COSA SI CHIEDE:
**A.** Rispondi a queste domande sul brano sulle elezioni libiche:
(i) Quanti anni ha Mahmoud Jibril?
(ii) Quanti dei 200 seggi del Congresso Nazionale Generale sono riservati ai candidati indipendenti?
(iii) Come si chiama il partito di cui è ora a capo Abdel Hakim Belhaj?
**B.** Elenca tutte le persone citate per nome nel brano sulle elezioni libiche, nell'ordine in cui compaiono per la prima volta.
**C.** Cita dal brano sulle elezioni libiche tutto il testo che va da "I risultati elettorali" fino a "delle Forze nazionali’.".

BRANO:
==================================================

I risultati elettorali delle prime elezioni parlamentari “libere” in Libia non sono ancora definitivi, ma sembra che a vincere fortunatamente non saranno i Fratelli musulmani, come è invece accaduto in Tunisia, Egitto e Marocco, ma sarà la coalizione guidata da Mahmoud Jibril, 60 anni, leader delle 55 liste che formano ‘l’Alleanza delle Forze nazionali’.

Si tratta di un gruppo considerato moderato, o addirittura liberale, ma naturalmente la cautela è d’obbligo, anche perché dal 1969, ovvero da quando il colonnello Muammar Gheddafi prese il potere, la Libia non ha conosciuto partiti politici o complessi sistemi elettorali. Ora invece, come spiega dettagliatamente il Wall Street Journal, dei 200 posti del Congresso Nazionale Generale, 120 saranno riservati ai candidati indipendenti ( in tutto ben 2.639), la vasta maggioranza dei quali non ha esperienza politica precedente, mentre 80 seggi andranno ai partiti che si sono organizzati solo in queste ultime settimane.

Dal canto suo Mahmoud Jibril, ex docente all’Università di Pittsburgh in Pensylvania, dal Marzo 2011 fino alle sue dimissioni nell’Ottobre dello stesso anno, è già stato premier del Consiglio nazionale di transizione (Cnt), l’organismo politico che ha guidato le forze sostenute dalla Nato e che hanno condotto all’eliminazione di Muammar Gheddafi.

Ora che sta per essere proclamato vincitore, Jibril è già un personaggio contestato in patria. Milizie di rivoltosi lo accusano di stare troppo all’estero a farsi la bella vita “in alberghi a cinque stelle, mentre in Libia i giovani muoiono”; altri parlano dei suoi capitali privati in Svizzera e negli Stati Uniti, favoriti dai suoi buoni rapporti con Saif al-Islam, figlio e delfino dell’ex rais libico. Per altri ancora, Mahmoud Jibril sarebbe un “accentratore e autoritario come Gheddafi”.

Quel che è indubbio è che Jibril ha anche il merito di essere entrato in forte contrasto (ben più che con il presidente a suo tempo) con il salafita Abdel Hakim Belhaj, che è stato responsabile militare delle milizie di Tripoli ed è ora a capo del partito integralista islamico “Al-Watan”, “La Nazione” ( in gioventù aveva anche progettato di assassinare il Colonnello, poi aveva fatto parte dei talebani filo Al-Qaeda in Afghanistan e infine era stato consegnato dalla Cia alle galere libiche).

==================================================

DATI FORNITI:
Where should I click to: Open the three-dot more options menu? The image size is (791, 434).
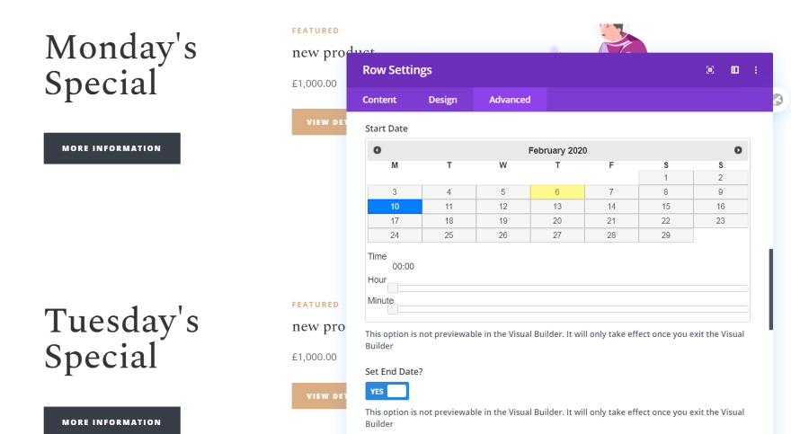point(756,70)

==================================================

RISPOSTE:
**A.**
(i) 60 anni.
(ii) 120 seggi.
(iii) "Al-Watan", cioè "La Nazione".

**B.** Mahmoud Jibril, Muammar Gheddafi, Saif al-Islam, Abdel Hakim Belhaj

**C.**
I risultati elettorali delle prime elezioni parlamentari “libere” in Libia non sono ancora definitivi, ma sembra che a vincere fortunatamente non saranno i Fratelli musulmani, come è invece accaduto in Tunisia, Egitto e Marocco, ma sarà la coalizione guidata da Mahmoud Jibril, 60 anni, leader delle 55 liste che formano ‘l’Alleanza delle Forze nazionali’.